Fovinci Quoted in Forbes

A White House in Turmoil, The Fed Shifting Policy: Treasuries Are Actually Calm About It

by Daniel Kruger

For all the turmoil roiling Washington, D.C. from the Federal Reserve to the White House, and Treasury bonds, typically a go-to segment of the financial markets when you’re looking for a pessimistic take on the day’s affairs, appear unusually placid.

When 2016 closed the Trump Trade, along with expectations that inflation and bond yields would be rising ever higher, were in full swing. Foreign demand at December’s Treasury auctions plunged almost in half to the lowest for any month at least since the government established its current schedule of auctions in 2009, helping push benchmark 10-year yields to 2.6 percent, their highest since 2014.

What a difference 2017 has made. Foreign demand at 17 percent of the $1.15 trillion auctioned through June is back in-line with post-2012 levels and investment funds have snapped up 47.5 percent of the securities, a record portion, according to the latest auction allotment report, which tracks the sales through June. Buying by those key groups has helped pull the 10-year yield down to 2.25 percent. That’s roughly where it was at the end of 2015, just before the Federal Reserve upended investor speculation that it would begin raising interest rates as it waited out a rash of concerns ranging from China’s weakening currency to the Brexit vote.

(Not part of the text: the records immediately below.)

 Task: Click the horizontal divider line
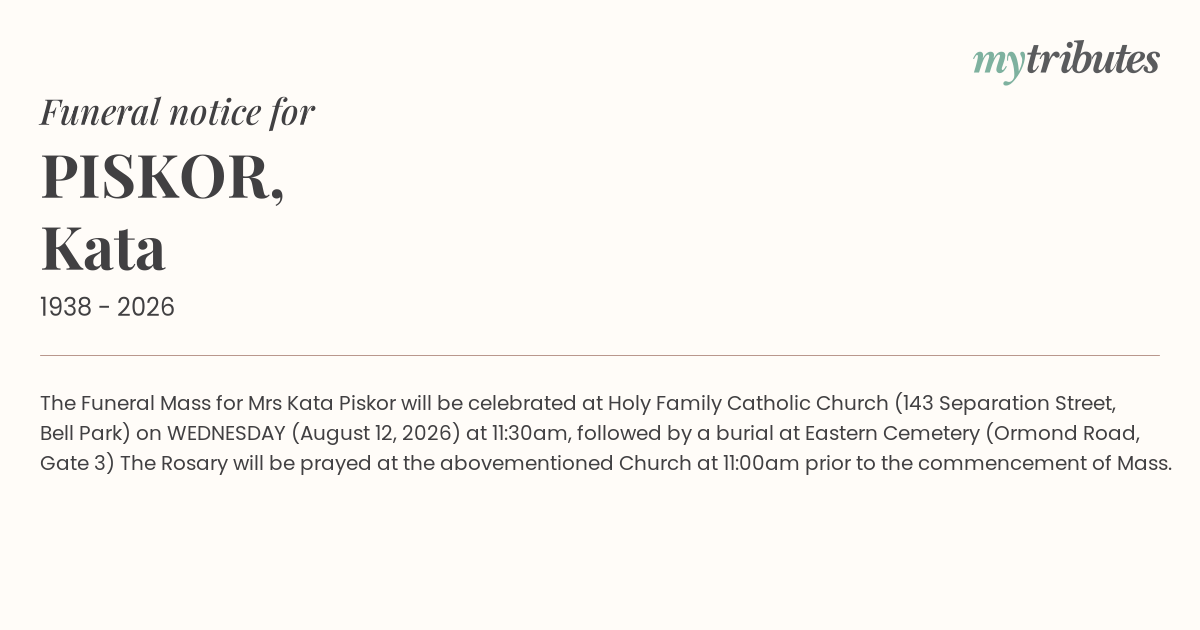coord(600,355)
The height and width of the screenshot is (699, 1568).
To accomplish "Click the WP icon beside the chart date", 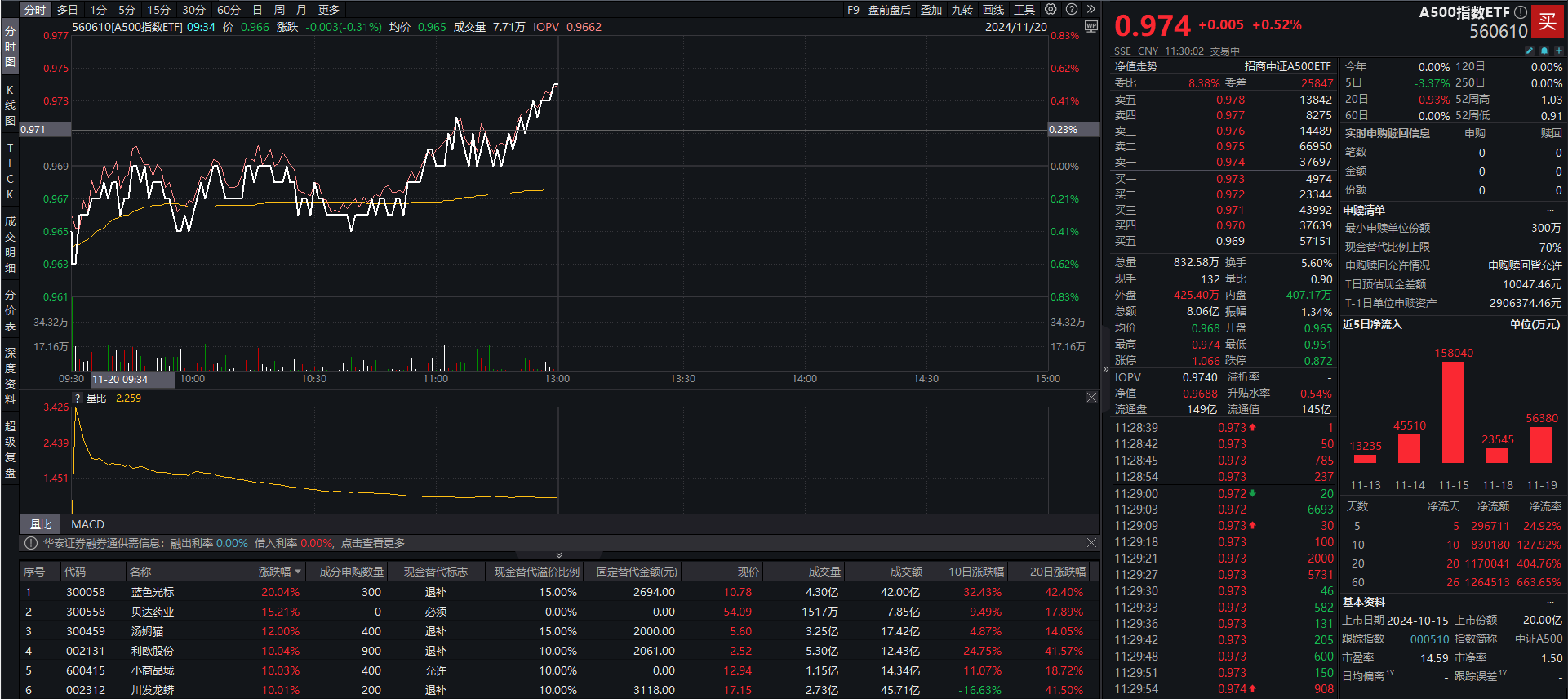I will (1090, 27).
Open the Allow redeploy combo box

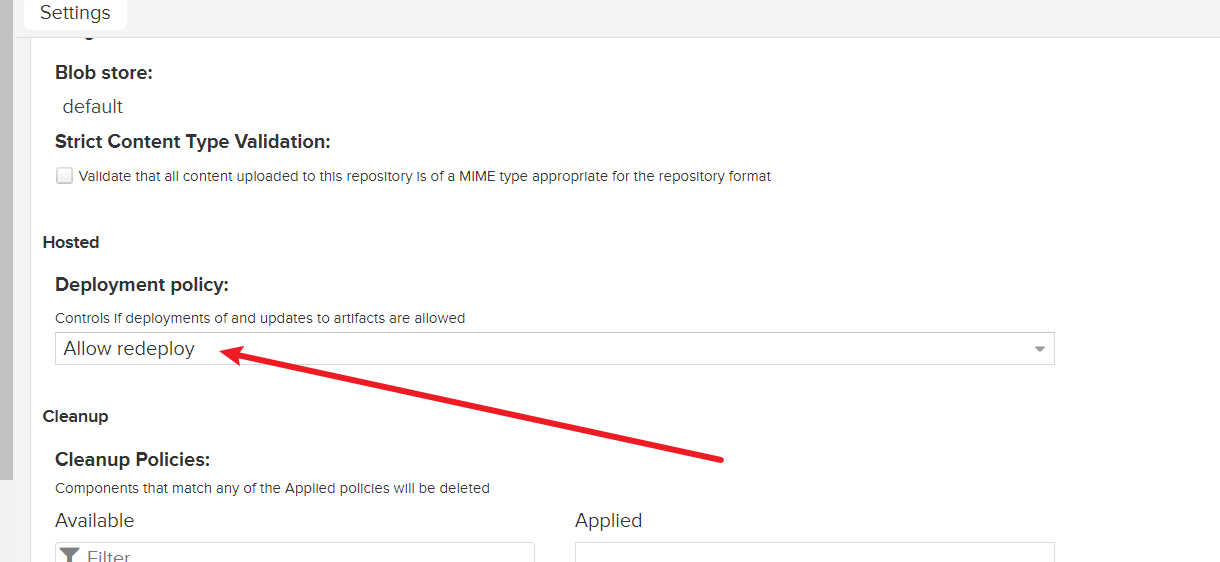[x=540, y=349]
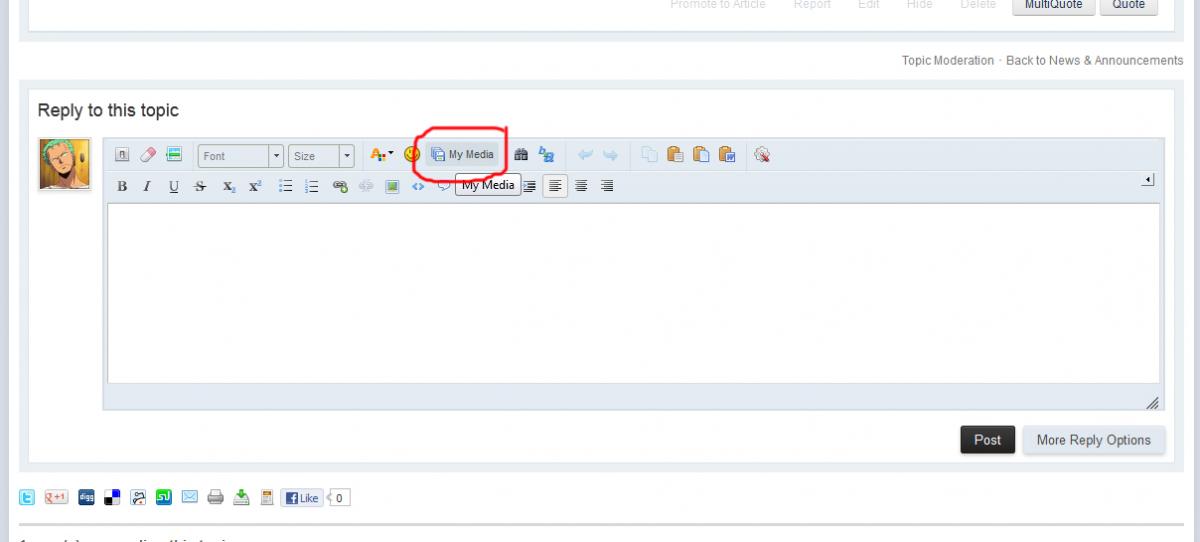Screen dimensions: 1200x542
Task: Open the Size dropdown
Action: pos(321,156)
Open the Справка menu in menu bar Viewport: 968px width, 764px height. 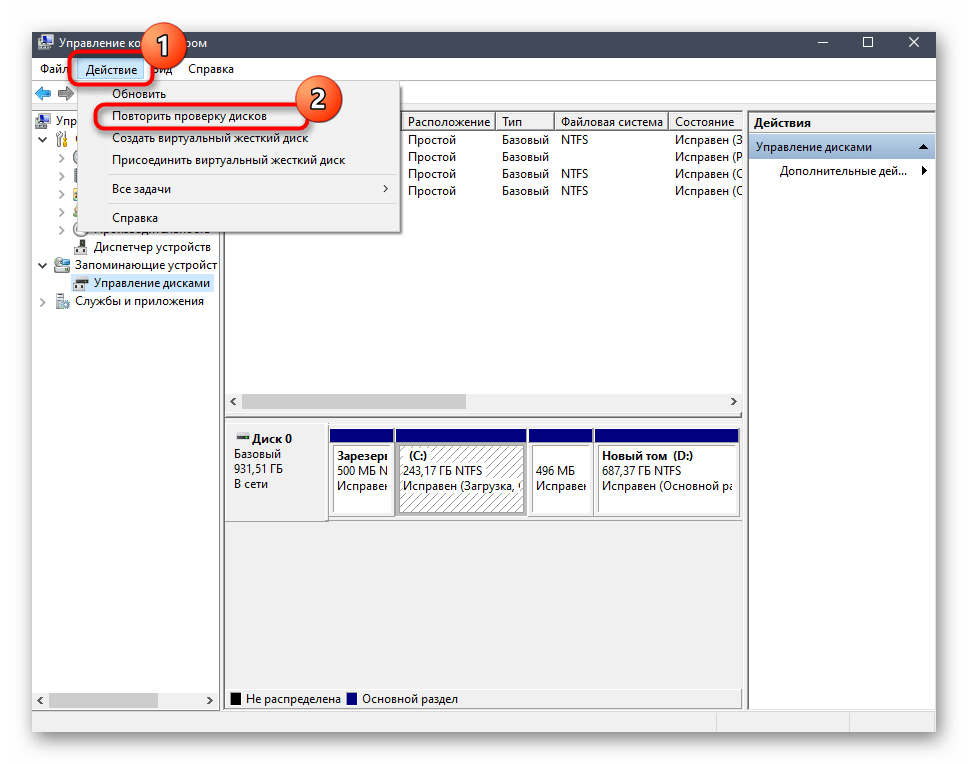point(210,69)
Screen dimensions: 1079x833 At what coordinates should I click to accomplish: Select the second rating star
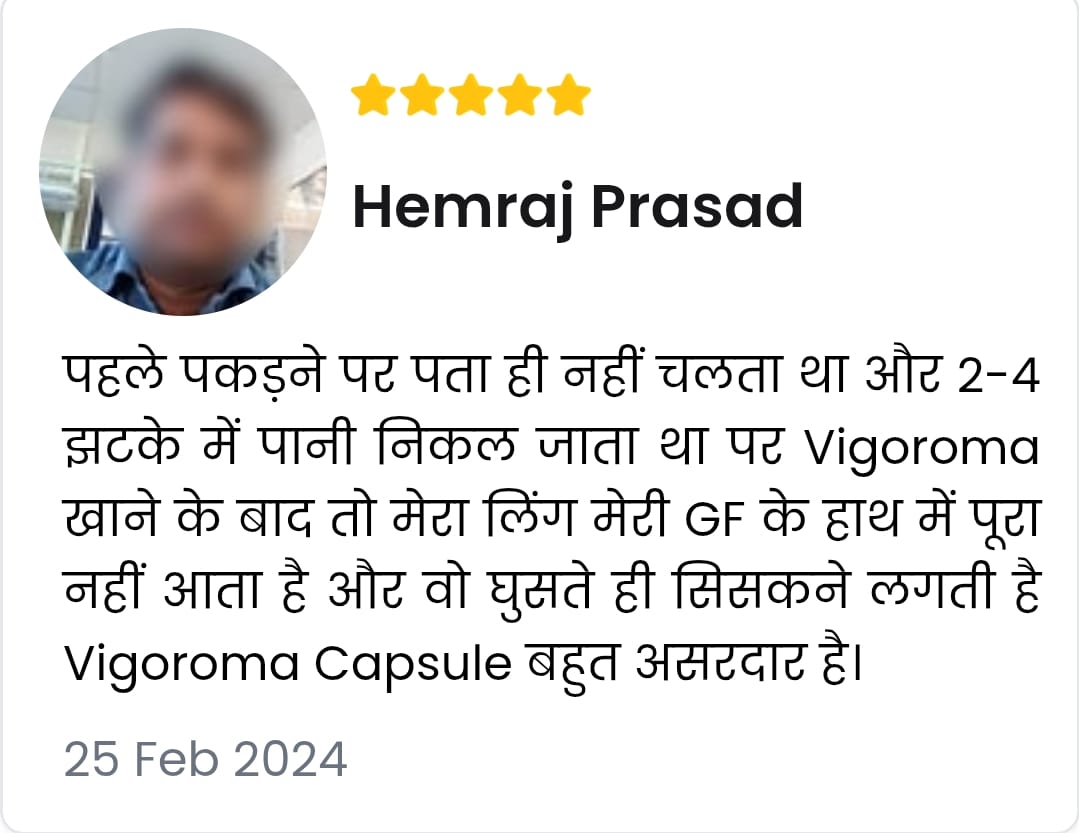422,95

“International investors still have dollars to invest,” and have come to the conclusion that the economy has been little changed by “the disorganization in Washington,” said Marc Fovinci, who manages bond portfolios at Ferguson Wellman Capital Management. “We’re still in the same economic environment: not too hot and not too cold,”

Even with the Fed releasing its July statement in the middle of the government’s $88 billion auction calendar this week, there are many reasons to expect the bond market to remain becalmed. The auctions will be supported by investors receiving $79.2 billion in proceeds from maturing debt, leaving the Treasury to raise just $8.8 billion of new cash. And Barclay’s economists Michael Gapen and Bierina Uruci in a note published yesterday argue that the Fed is unlikely to “rock the boat” by announcing a change in its approach to reducing the size of its balance sheet without having prepared markets for that outcome.

The chances that Republicans will succeed in repealing and possibly replacing the 2010 Affordable Care Act, also known as Obamacare, remain unclear. At the same time, promises of stimulative fiscal policies from President Trump exist largely on his drawing board rather than in legislative proposals, while investigations into the extent of his campaign’s involvement with Russia by various Congressional committees as well as special counsel Robert Mueller drag forward. Despite concerns about stock market valuations, fundamentals remain strong in the credit markets even at low yields. The message bond investors have taken away from current conditions is that threats to the status quo are stuck on pause.

“There’s nothing me keeping me up at night,” Fovinci said. “It’s exciting that there’s nothing exciting.”